Unreliable Results: What New Research Found

Unfortunately, real-world biology is messier than the theory. As I found in our recent research, PMA does not always behave so cleanly. An overall conclusion of the study was that PMA-based viability assays can be unreliable and inconsistent, especially when the number of dead cells versus live cells in a sample is unknown.

PMA is supposed to prevent DNA from dead bacteria from showing up in test results. However, our researchers found that this only works under very specific conditions. If there are too many dead cells, then there is not enough PMA to block all the leftover DNA, and dead bacteria still show up as a positive result. On the flip side, if there are mostly live cells and too much PMA is used, it can interfere with those living bacteria, making it harder to detect a real contamination. That means labs must hit a very narrow "just right" window. This is tricky, because in real food samples, the number of live or dead bacteria is rarely known.
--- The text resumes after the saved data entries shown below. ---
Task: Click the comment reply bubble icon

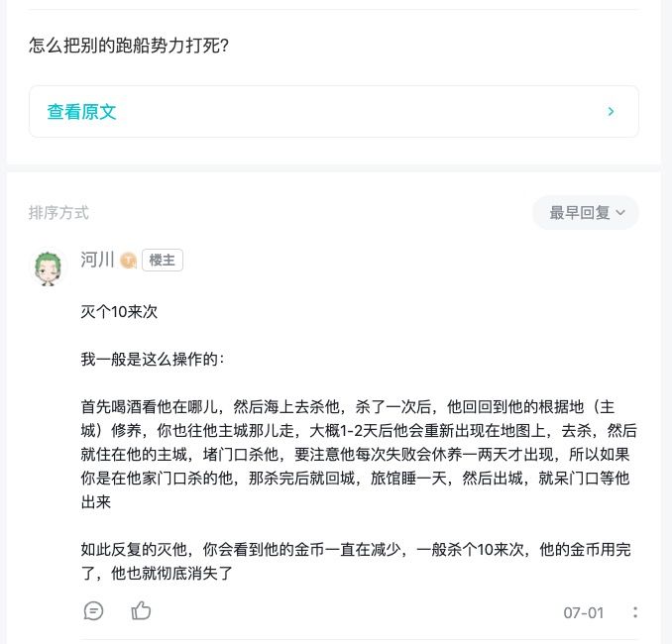Action: pyautogui.click(x=94, y=610)
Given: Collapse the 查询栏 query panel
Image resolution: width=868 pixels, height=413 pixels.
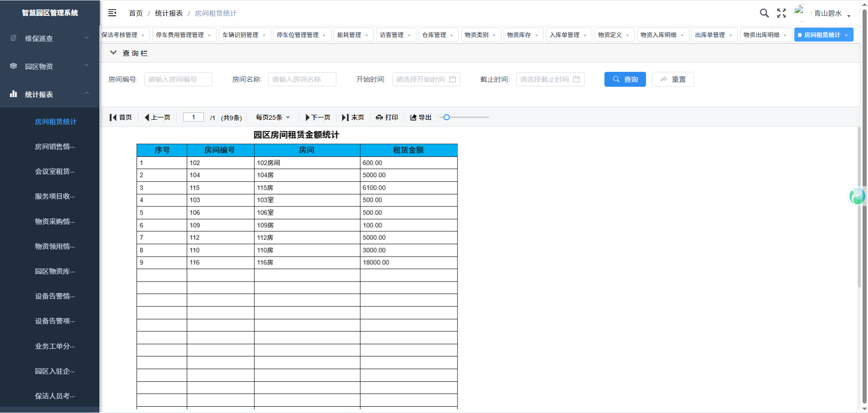Looking at the screenshot, I should click(x=113, y=53).
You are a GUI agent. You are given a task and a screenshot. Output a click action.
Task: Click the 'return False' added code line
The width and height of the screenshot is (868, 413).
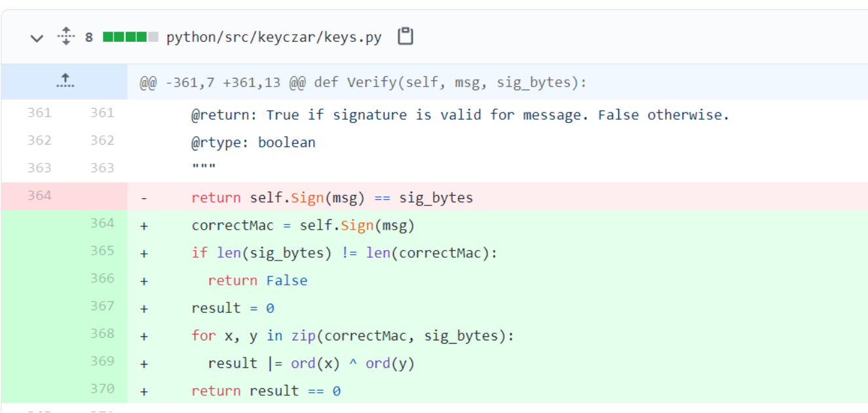coord(257,281)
It gets more complicated. The research team tested how PMA works on different types of bacteria that are often responsible for foodborne illness: E. coli, Salmonella, and Listeria. The dye did not affect each pathogen in the same way. In some bacteria, even the live cells were sensitive to the dye and gave off a weaker signal in tests. Others were not affected as much. What this means is that a PMA treatment that works well for Salmonella might undercount live E. coli, or vice versa.

The test's efficiency also matters. The researchers compared two common methods: a highly sensitive test (qPCR) and a less sensitive one (LAMP). PMA seemed to work better in the less sensitive test, but only because the test could not detect leftover DNA that was still slipping through. With the more sensitive method, the flaws in PMA became more obvious.

The research report plainly states that PMA is unreliable for viability assays when the concentration and composition of the bacterial mixtures are unknown. It is suitable only in carefully controlled cases—essentially, if a rough estimate is known of how many dead cells are present—which defeats the purpose of using it in unknown samples.

Implications for Food Safety and Future Approaches

The findings carry important implications for food safety testing. For food producers and testing labs, it suggests that relying on PMA-PCR alone to confirm a pathogen's viability could be problematic. An assay that is meant to prevent false positives might instead be introducing new uncertainties.

In the bigger picture, the study underscores a need for better methods to differentiate live and dead pathogens in rapid testing. PMA is not the only approach out there. Researchers are exploring other options—for example, targeting RNA (which degrades much faster after cell death than DNA) as an alternative strategy.4 Each alternative approach has its pros and cons, and none is a perfect solution. There is also interest in developing entirely new kinds of sensors—for example, detecting metabolic activity of bacteria as proof of life or using advanced techniques like microfluidics.5 Some testing workflows have even added extra steps to try to mitigate false positives—e.g., by physically removing or "cleaning" residual DNA from dead cells before running the PCR test.6 The challenge is significant: the method must be both reliable and practical. It should integrate into routine testing without too much extra cost or complexity, because food companies need fast, affordable tests to keep up with high production volumes and rigid safety standards.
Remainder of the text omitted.